Can anyone tell me how to calculate the velocity?
I'd also be interested in calculating the pressure differential from range hood to atmosphere given that the exhaust line is about 15 metres long and 150 mm in diameter.
Thanks for your help.
Eddy currents will make this calculation suspect, but the face velocity at the furface of the filter is the Q (volume/time) divided by the filter area.
They should both be based on the same unit.
For instance the exhaust fan has a Q of 500 m^3/hr
and the filter area is 480/1000 m by 280/1000 m (0.1344m^2), the filter face velocity is 500/0.1344 (m^3/hr)/m^2=3270m/hr=0.908m/s=2.98 ft/s=2.03 mph
3 ft/s is a fair face velocity, but 15 m is a long piece of 6 inch duct which could well have a significant drag depending on duct roughness and number of ells and bends. Initially when the duct is clean it will be relatively smooth, but moisture and grease condensation and corrosion will rapidly increase the roughness.

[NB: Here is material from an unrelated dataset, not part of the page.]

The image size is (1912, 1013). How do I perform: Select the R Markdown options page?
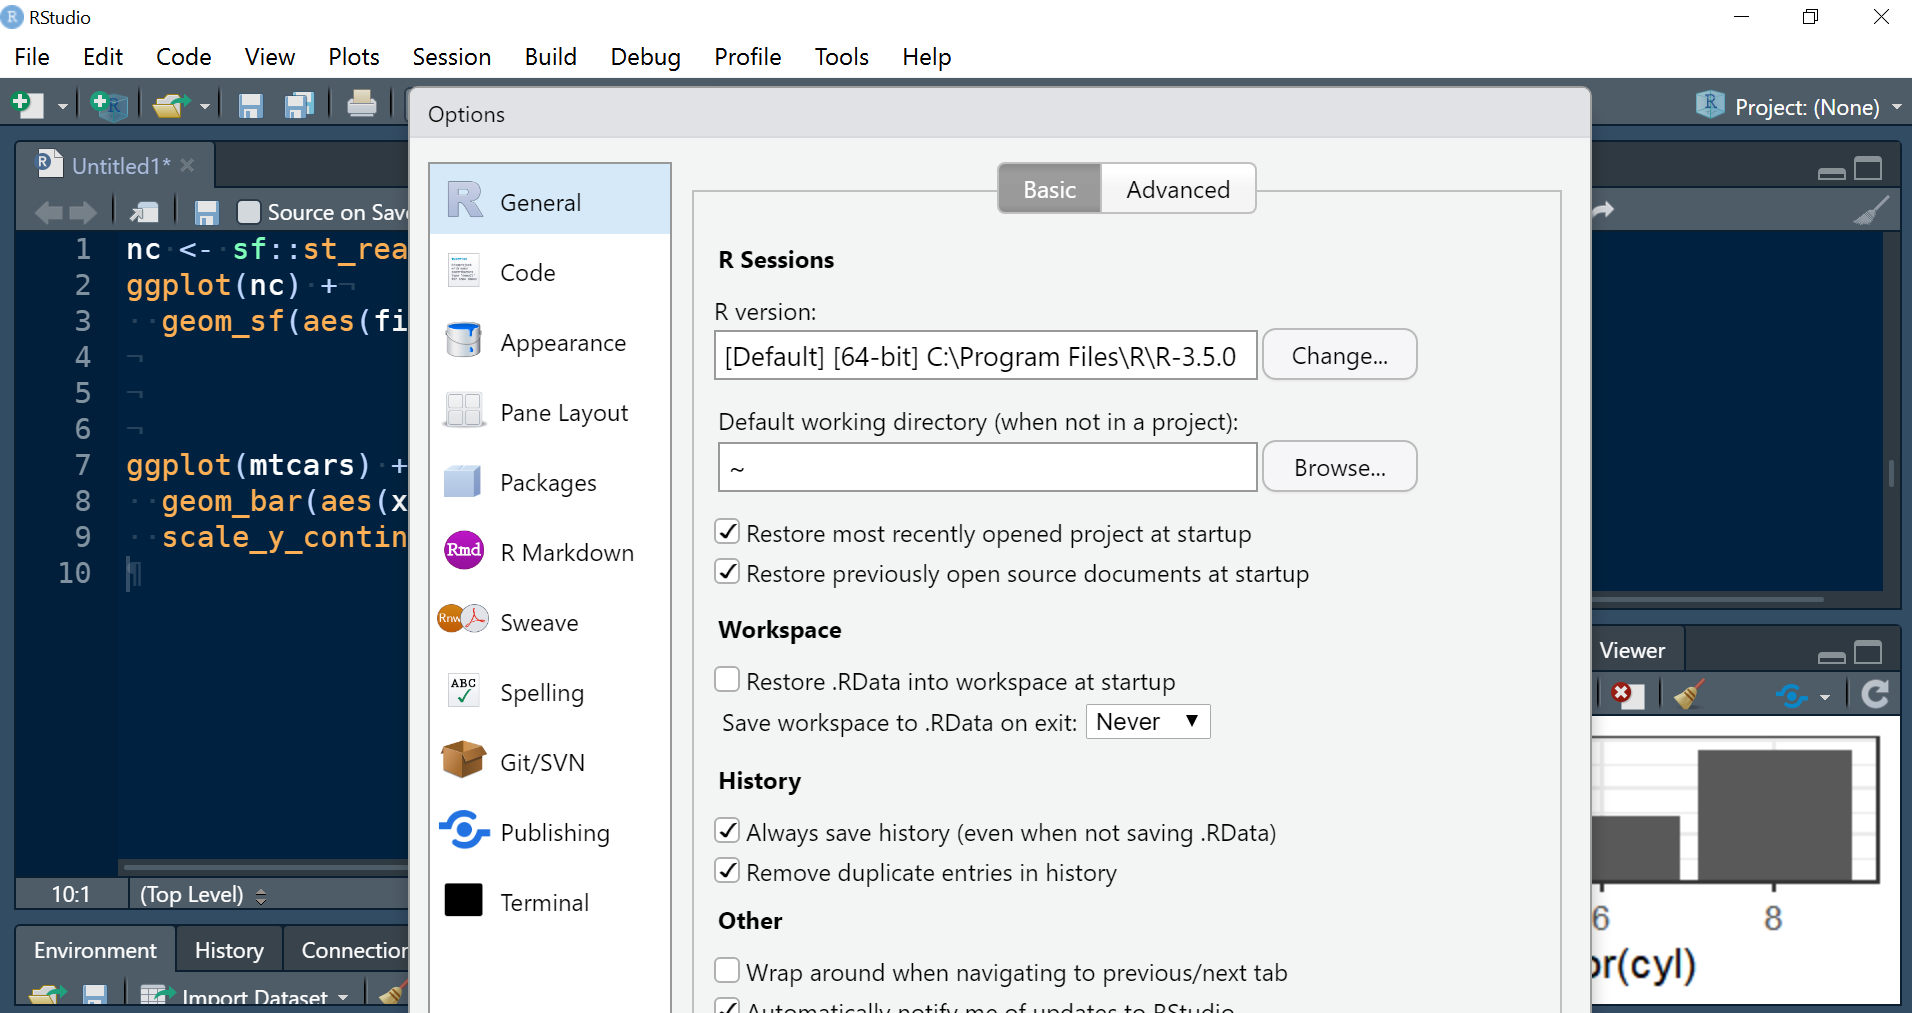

I'd use 8 inch ducting or try to shorten the run.
Rap
The fan is not a positive displacement pump: instead it imparts a certain pressure increase to the air and the flow is determined by the downstream resistance. The quoted volumetric flowrate is valid for some backpressure that may or may not be contained in the fan specifications. From what you have described I expect the backpressure is likely a bit higher than was assumed in the specifications.